_RECORDS FOR THIS TASK_.
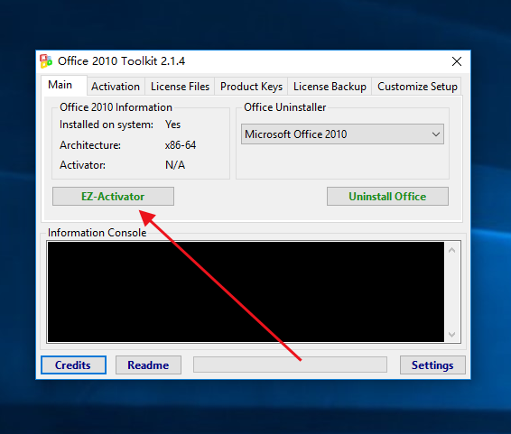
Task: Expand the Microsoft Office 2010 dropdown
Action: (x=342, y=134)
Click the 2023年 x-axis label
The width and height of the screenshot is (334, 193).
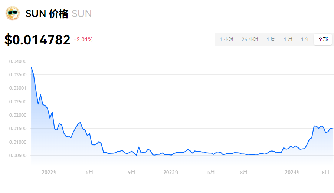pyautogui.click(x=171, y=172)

_TASK_. Your answer must be the lines from the one containing "Click the 2023年 x-axis label" through the last line of the records, printed exactly with no pictures; please include both ends.

_SOLUTION TO THE PROBLEM_.
Click the 2023年 x-axis label
The width and height of the screenshot is (334, 193).
pyautogui.click(x=171, y=172)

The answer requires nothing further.